> **RECORDS PROVIDED**
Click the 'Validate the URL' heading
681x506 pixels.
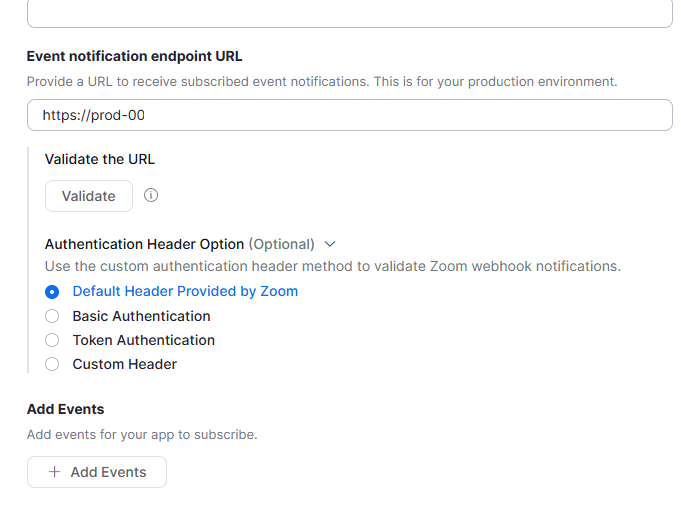tap(100, 158)
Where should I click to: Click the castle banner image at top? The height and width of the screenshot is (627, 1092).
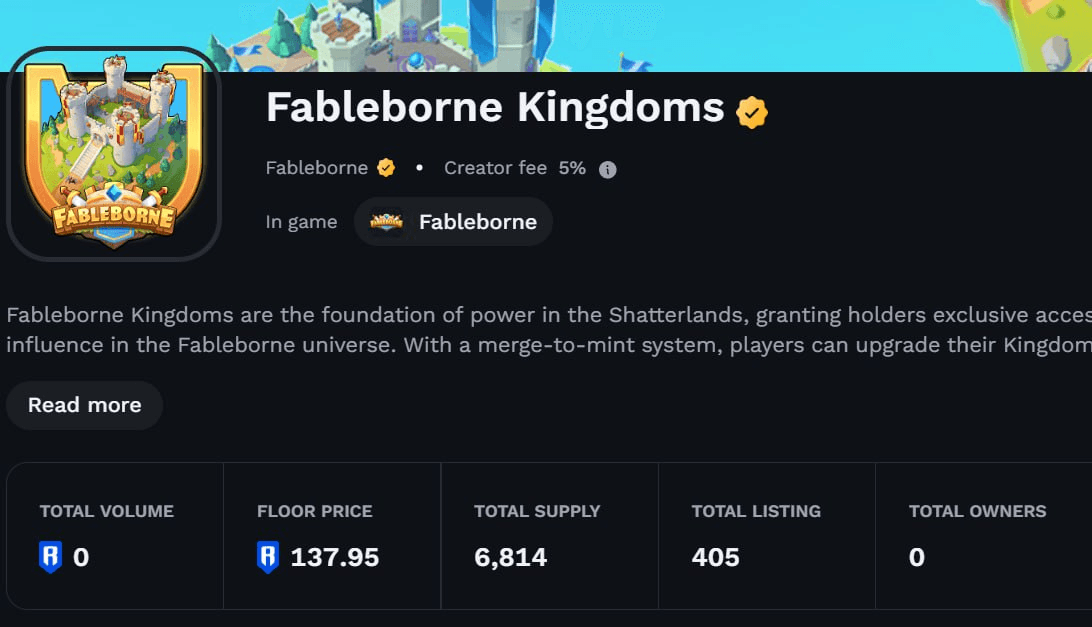coord(546,35)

> **TASK**
Make an exact copy of every entry above, minus the images.

> **WRITTEN SOLUTION**
Click the 'Validate the URL' heading
681x506 pixels.
tap(100, 158)
Where should I click to: Click the castle banner image at top? The height and width of the screenshot is (627, 1092).
coord(546,35)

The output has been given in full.